Facts About Publishing
A recent National Endowment for the Arts survey reveals that reading is going the way of the cassette tape. Oh, books will be around for a while longer, but it’s probably not a good time to get into the publishing business. According to the NEA, only 47% of adults read any sort of literature at all. Just under 90 million people in the United States did not read a book— any book— in 2002. As a classroom teacher, I can remember being told that when school was over, so was reading.
Today’s average book buyer is a woman, not a young woman. Younger women are more likely to read a magazine or look at the internet when they want to read. Sixty eight percent of book buyers are women. That average book browser will spend eight seconds looking at the front cover and 15 seconds scanning the back cover. What is absolutely unfathomable to me is that this same so called average bookbuyer gets to page 18 before she quits. Now maybe I’m just cheap, but I don’t buy many books that I don’t read. And 52% of all books are not sold in bookstores. Instead those buyers get their reading via mail order, online, in discount or warehouse stores, through book clubs, or some other venue.
Book publishing is a weird business in many respects. It’s almost like buying and selling produce, because so many of the products are thrown away. Yep, it’s true. Go strolling down the aisles in your local bricks and mortar bookstore looking at the mass market paperbacks. About half of all of those books will be destroyed, their front covers ripped off to send back to the publisher, indicating that the book was never sold. Customers pay $7.99 for a paperback with tiny print on cheap paper because half of all the ones printed are never sold, so they have to charge twice as much to make up for it.
Despite the shrinking market, more than 150,000 titles are published each year. Bigger publishing houses are bringing out fewer books these days, so 78% of all books published are put out by small publishers or self-publishers. Quite a number of small publishers are using POD, or “print on demand” which makes a lot of sense to me. Books printed via this method are quite similar to conventionally printed books. Often the quality of the printing is better, just as the output from your laser printer is better than a newspaper’s printing. This method isn’t quite as cheap as conventional printing, so each book may cost a couple of dollars more.

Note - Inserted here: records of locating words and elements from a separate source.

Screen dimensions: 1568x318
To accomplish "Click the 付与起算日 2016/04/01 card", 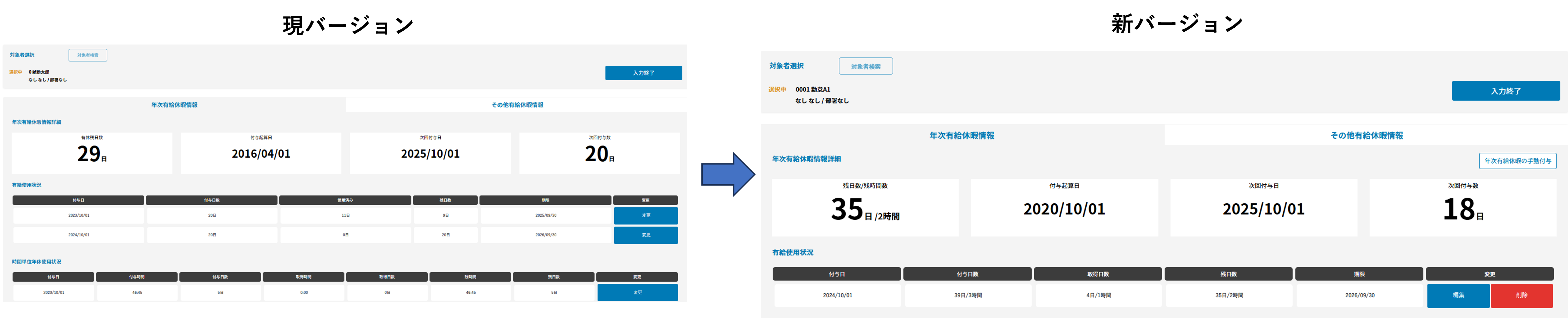I will [261, 153].
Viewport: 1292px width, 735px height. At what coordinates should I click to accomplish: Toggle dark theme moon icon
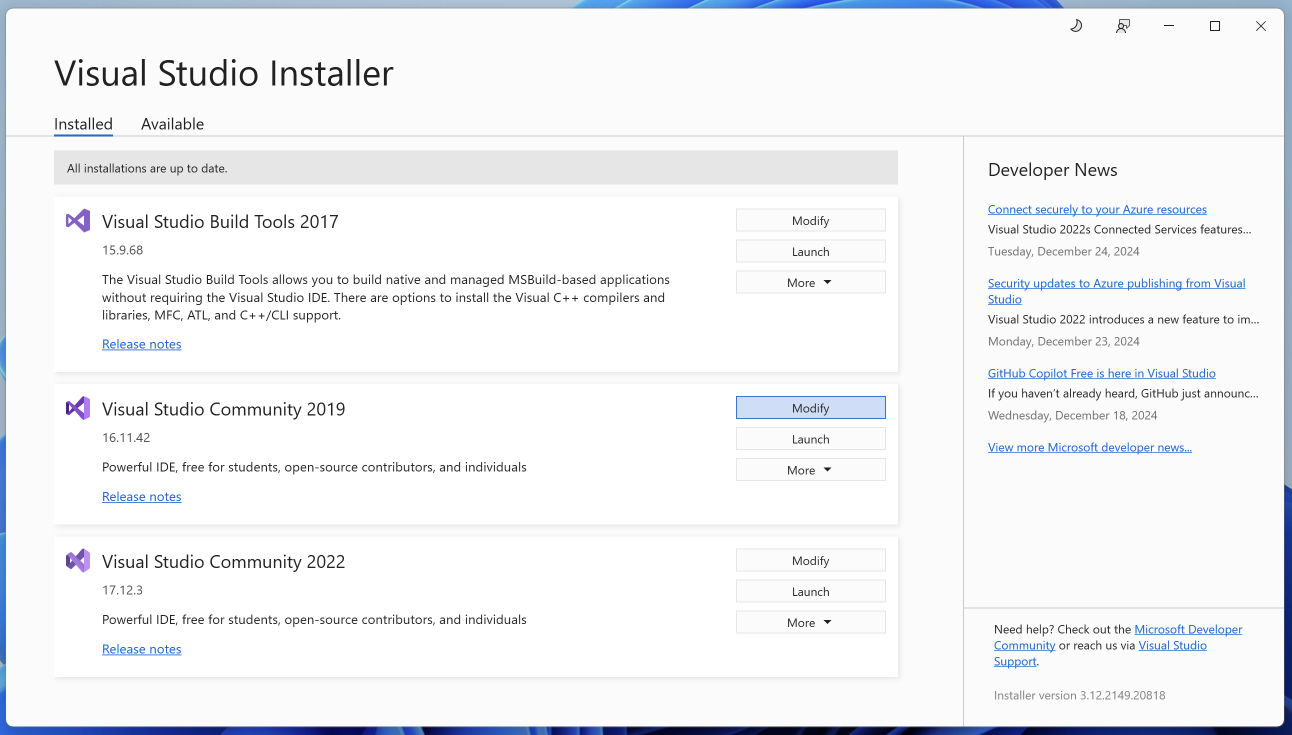coord(1076,26)
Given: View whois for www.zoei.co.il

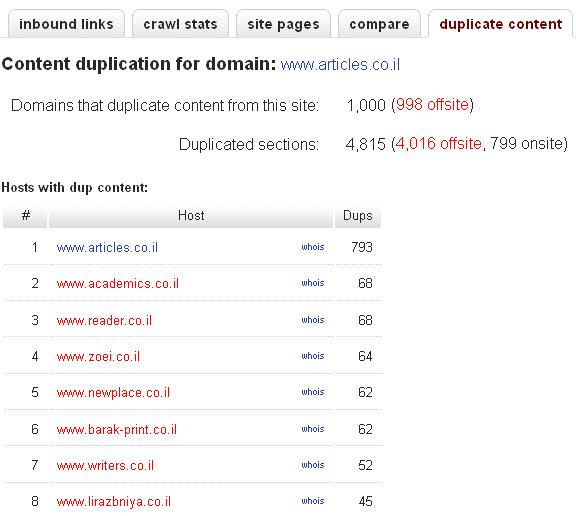Looking at the screenshot, I should click(313, 356).
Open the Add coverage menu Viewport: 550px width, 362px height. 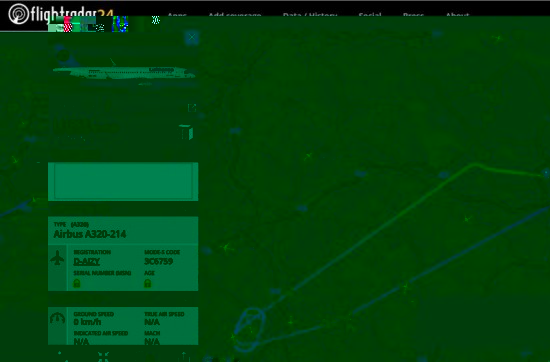click(x=235, y=15)
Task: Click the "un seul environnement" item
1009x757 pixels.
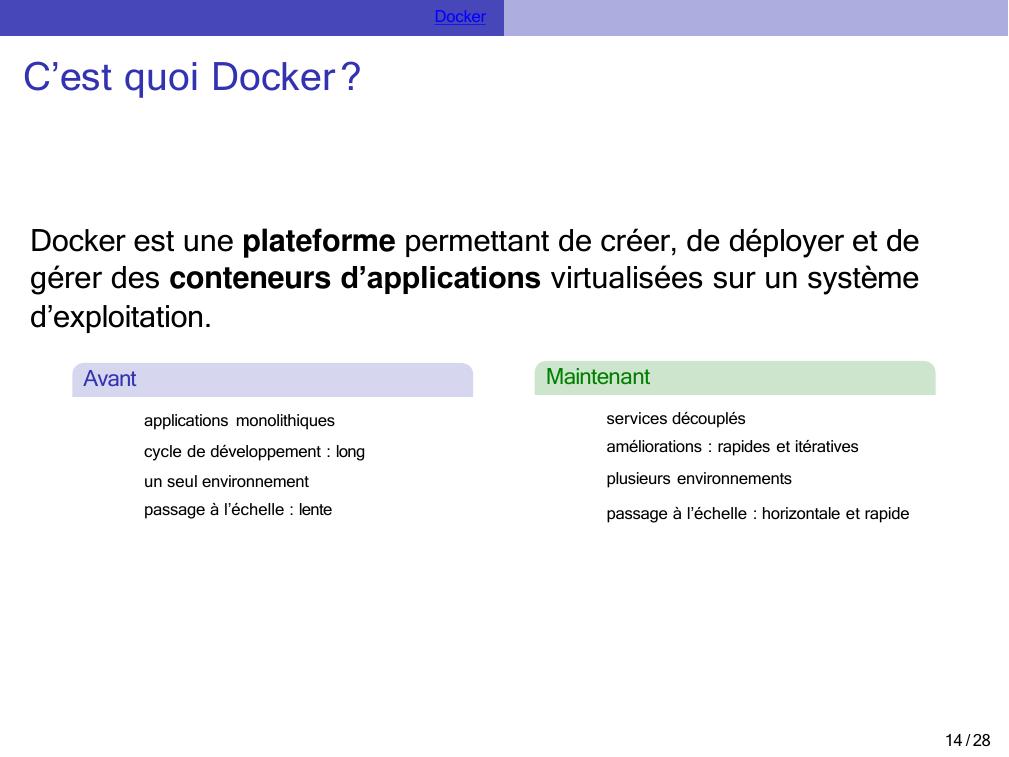Action: [x=226, y=482]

Most POD books are trade paperbacks, which are a bit larger than those mass market paperbacks, but far fewer of them will be used to line landfills or make recycled newsprint. Both of my books are produced via this method. If lots of people like my books, then several will be printed. If there is no market for my POD books, or anyone else’s, then they just don’t ever have many copies in print. Indeed, the average self-published book sells seventy-five copies, which means The Gift Horse is well above average, so I can take heart in that.
Sources for this article include Tom and Marilyn Ross’ site, which is on my links in the sidebar, and John Kremer’s 1001 Ways to Market Your Book, which is one of the best books on marketing ever written.